En Guinée Conakry, les danses traditionnelles sont très répandues : on danse quand on veut et où on veut.

Le tambour est très important pour les danses traditionnelles guinéennes. C’est grâce au son du tambour qu’on reconnaît de quelle danse il s’agit. Le son est si rythmé qu’il donne envie de danser.

La danse existe depuis toujours, explique Aïcha Deen Magassouba, directrice du théâtre national guinéen. Cependant, autrefois, peu de personnes avaient le droit de danser. Mais aujourd’hui, tout le monde danse : hommes, femmes, enfants et mêmes les personnes âgées, ajoute Alpha Oumar Barry du groupe Africa Walifan.

Chaque région a sa propre danse, ce qui est une forme d’identité : le Soli en Basse Guinée (zone côtière) . Le Toupou Sésé en Moyenne Guinnée (région montagneuse), le Doundoumba, « la danse des hommes forts », vers la savane, et le Tiya Bala vers la forêt .

Aïcha Deen Magassouba

Aïcha Deen Magassouba

Partir pour en faire son métier

A ces danses, on associe des costumes spéciaux. Pour danser le Soli, les gens se mettent en pantalon, avec des tricots. Pour le Toupou Sésé ils portent des pantalons bouffants de 10 m. En Haute Guinée, ils portent des pantalons bouffants mais ils n’atteignent pas 10 m.

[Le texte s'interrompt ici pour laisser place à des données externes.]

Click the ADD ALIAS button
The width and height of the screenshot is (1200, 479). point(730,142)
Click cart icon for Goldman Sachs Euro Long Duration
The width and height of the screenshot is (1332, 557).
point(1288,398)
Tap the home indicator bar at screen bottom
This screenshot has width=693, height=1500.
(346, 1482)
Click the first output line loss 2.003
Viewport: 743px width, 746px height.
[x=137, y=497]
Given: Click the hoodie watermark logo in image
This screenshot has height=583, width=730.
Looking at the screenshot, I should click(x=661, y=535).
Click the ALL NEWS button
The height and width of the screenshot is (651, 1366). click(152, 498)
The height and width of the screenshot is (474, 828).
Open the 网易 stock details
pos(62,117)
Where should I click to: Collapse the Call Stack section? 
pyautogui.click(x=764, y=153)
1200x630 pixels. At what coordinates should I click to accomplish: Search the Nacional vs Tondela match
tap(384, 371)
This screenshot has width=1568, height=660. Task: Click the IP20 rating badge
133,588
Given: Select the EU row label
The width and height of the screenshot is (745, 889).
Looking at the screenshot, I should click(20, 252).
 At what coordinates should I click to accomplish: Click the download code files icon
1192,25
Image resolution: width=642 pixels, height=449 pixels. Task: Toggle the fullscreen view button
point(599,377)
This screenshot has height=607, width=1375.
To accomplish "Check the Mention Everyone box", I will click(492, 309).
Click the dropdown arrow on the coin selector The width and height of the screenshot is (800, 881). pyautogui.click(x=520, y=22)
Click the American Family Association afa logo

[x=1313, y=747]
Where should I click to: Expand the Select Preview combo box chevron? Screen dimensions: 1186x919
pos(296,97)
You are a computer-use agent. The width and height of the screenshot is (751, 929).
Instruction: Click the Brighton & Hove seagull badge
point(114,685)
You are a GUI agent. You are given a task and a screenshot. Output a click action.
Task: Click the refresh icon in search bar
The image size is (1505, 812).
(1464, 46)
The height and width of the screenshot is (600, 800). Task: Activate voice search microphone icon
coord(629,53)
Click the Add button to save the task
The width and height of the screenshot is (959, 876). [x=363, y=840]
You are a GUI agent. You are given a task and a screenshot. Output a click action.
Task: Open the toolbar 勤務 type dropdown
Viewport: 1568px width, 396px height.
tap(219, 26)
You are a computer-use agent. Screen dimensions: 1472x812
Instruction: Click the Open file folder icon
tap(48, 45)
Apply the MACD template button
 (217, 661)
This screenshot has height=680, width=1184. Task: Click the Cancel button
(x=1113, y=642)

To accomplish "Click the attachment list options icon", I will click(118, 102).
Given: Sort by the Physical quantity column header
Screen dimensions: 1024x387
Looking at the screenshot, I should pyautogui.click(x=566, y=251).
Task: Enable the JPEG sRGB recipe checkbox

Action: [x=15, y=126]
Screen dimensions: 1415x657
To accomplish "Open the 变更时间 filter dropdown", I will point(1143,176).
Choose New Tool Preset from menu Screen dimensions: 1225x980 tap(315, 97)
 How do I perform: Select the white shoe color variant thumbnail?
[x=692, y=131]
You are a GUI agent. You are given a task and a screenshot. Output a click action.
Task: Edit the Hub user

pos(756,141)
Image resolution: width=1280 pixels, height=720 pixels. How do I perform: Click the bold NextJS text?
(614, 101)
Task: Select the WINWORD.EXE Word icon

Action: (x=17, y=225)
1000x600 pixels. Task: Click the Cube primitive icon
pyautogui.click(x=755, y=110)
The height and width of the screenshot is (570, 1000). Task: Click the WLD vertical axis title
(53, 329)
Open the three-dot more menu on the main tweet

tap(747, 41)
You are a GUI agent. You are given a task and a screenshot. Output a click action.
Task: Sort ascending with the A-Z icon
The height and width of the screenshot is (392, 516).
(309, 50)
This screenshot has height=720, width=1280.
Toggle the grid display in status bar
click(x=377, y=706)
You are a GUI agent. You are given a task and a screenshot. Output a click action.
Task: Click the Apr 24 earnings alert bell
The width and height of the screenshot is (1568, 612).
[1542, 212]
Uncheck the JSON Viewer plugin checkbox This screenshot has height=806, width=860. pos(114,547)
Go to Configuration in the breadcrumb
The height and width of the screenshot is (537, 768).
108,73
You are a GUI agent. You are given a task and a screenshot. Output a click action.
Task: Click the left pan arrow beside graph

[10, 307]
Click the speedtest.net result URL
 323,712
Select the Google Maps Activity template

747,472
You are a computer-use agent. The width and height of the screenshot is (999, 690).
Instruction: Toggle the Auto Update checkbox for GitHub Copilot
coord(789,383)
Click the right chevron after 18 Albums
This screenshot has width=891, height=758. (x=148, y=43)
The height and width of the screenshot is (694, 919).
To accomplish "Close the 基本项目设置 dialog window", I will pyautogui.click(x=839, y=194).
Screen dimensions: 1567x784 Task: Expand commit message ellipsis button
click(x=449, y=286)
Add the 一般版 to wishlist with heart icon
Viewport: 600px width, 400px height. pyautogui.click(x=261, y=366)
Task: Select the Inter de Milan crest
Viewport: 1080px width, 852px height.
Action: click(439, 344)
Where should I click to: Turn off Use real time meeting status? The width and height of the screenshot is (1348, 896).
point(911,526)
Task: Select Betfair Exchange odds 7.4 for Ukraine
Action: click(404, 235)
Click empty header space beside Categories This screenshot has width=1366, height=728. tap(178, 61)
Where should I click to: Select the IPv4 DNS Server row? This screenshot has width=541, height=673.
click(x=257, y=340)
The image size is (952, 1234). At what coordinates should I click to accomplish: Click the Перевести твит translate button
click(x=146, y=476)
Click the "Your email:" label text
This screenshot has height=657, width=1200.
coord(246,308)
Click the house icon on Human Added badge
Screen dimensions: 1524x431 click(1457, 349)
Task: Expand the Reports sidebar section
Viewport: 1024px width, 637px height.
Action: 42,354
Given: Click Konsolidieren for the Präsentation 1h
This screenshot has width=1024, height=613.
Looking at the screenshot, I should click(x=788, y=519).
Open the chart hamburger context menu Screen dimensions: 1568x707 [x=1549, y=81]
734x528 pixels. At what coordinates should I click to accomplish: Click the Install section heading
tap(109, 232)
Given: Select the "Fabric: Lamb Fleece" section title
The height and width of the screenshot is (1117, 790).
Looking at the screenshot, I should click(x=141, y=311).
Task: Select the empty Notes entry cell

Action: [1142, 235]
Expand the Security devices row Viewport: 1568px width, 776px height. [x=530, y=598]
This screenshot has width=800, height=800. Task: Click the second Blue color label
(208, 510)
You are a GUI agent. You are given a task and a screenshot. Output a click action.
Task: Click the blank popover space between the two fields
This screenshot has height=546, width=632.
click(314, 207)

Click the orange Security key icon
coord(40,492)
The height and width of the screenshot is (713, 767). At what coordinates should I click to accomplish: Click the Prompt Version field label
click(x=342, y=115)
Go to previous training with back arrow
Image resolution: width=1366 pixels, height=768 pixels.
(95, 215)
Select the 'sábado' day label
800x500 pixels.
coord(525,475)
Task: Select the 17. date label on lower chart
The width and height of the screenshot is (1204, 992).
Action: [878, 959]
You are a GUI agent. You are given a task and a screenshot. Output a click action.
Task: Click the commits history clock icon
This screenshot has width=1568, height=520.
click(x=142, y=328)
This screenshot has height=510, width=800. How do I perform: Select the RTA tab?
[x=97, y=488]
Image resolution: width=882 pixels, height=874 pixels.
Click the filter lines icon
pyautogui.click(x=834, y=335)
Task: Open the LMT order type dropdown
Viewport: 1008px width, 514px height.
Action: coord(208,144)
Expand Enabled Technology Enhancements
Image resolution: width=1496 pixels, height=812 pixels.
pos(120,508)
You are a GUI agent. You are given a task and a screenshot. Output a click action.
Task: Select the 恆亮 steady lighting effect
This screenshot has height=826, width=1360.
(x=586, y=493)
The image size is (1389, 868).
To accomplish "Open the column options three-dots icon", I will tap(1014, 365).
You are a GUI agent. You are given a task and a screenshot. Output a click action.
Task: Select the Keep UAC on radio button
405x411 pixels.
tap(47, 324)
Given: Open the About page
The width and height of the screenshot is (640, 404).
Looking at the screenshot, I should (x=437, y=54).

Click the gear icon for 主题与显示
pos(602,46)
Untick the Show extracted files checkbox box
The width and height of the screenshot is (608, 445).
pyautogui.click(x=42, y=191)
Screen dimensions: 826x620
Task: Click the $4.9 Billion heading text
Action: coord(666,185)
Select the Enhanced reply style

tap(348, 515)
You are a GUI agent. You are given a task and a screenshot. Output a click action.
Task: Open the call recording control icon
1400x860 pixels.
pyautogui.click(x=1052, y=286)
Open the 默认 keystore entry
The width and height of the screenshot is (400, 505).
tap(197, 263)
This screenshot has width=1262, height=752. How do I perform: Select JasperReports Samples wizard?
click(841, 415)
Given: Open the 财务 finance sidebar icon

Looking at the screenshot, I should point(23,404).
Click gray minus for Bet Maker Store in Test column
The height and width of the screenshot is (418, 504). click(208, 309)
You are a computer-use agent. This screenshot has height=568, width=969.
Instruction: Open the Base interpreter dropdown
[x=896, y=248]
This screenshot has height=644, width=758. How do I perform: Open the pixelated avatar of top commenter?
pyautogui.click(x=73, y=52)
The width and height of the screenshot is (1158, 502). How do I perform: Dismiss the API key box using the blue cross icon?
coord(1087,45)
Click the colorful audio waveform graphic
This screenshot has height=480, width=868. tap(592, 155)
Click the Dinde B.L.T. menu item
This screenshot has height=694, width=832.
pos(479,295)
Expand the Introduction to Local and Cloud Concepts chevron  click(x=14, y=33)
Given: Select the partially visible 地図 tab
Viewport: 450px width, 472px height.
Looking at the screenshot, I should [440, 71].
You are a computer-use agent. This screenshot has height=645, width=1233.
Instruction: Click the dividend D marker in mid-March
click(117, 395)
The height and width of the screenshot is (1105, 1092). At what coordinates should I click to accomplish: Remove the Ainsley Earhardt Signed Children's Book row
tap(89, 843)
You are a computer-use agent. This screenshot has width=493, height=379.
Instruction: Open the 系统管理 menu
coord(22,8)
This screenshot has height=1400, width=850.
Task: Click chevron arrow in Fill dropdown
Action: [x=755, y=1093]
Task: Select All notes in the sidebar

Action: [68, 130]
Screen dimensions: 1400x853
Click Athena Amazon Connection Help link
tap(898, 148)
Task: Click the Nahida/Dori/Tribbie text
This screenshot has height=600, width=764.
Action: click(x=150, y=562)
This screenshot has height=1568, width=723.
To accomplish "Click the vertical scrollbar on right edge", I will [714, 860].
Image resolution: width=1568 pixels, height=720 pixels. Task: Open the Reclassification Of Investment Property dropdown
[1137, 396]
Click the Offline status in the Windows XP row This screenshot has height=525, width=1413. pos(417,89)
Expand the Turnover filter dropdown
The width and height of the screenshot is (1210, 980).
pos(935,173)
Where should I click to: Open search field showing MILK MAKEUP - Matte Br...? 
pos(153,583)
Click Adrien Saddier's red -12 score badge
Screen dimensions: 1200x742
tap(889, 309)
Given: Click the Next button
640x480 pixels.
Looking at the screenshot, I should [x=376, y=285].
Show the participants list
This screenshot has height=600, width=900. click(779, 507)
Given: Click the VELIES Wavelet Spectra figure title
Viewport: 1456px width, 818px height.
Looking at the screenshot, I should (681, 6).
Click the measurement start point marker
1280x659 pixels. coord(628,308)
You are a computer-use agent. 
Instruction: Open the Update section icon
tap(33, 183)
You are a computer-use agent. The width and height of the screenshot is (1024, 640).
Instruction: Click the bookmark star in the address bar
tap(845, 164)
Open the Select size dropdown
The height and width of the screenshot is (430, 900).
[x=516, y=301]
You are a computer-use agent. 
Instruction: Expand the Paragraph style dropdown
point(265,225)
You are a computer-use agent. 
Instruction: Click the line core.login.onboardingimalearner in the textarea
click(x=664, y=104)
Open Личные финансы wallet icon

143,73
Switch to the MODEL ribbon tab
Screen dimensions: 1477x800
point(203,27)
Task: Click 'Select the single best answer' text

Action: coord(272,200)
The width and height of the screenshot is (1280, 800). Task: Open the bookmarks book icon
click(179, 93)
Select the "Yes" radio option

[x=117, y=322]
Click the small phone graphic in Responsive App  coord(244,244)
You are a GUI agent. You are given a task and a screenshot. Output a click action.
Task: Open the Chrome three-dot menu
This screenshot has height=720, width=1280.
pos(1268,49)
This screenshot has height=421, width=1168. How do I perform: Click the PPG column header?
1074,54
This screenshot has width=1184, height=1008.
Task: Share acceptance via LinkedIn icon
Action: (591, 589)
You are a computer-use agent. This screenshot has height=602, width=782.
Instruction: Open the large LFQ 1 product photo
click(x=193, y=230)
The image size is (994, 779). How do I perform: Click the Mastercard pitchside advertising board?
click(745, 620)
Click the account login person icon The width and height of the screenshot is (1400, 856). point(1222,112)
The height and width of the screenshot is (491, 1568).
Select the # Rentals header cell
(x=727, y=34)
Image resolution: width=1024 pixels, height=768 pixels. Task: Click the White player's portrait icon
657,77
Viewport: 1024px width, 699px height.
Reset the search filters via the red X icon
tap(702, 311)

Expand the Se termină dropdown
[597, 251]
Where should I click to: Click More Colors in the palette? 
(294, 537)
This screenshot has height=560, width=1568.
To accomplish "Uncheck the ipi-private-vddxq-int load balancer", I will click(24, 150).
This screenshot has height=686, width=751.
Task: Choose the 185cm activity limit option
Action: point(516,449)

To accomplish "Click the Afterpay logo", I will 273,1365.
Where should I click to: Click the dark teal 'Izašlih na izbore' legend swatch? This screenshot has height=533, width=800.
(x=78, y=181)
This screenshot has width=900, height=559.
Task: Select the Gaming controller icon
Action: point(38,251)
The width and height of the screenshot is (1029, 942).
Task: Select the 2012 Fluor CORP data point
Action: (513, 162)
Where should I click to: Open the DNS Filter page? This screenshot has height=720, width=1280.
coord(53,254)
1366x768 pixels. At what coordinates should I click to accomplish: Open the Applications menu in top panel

Toute les danses guinéennes ont un sens et correspondent à différents événements. Il y a des danses de funérailles, de baptêmes, de mariages, de récoltes, d’élevage, de pêche, etc., nous apprennent Aïcha Deen Magassouba les musiciens d’Africa Walifan.

Les habitants ne sont pas obligés d’aller dans des studios pour danser. La danse peut devenir un métier mais pour cela, il faut partir dans des écoles étrangères pour pouvoir apprendre d’autres danses. Les futurs danseurs professionnels doivent quitter leurs familles et leurs amis. Il faut aussi qu’ils payent le voyage, l’école, mais en Guinée, peu de familles a les moyens de financer ce genre de projet.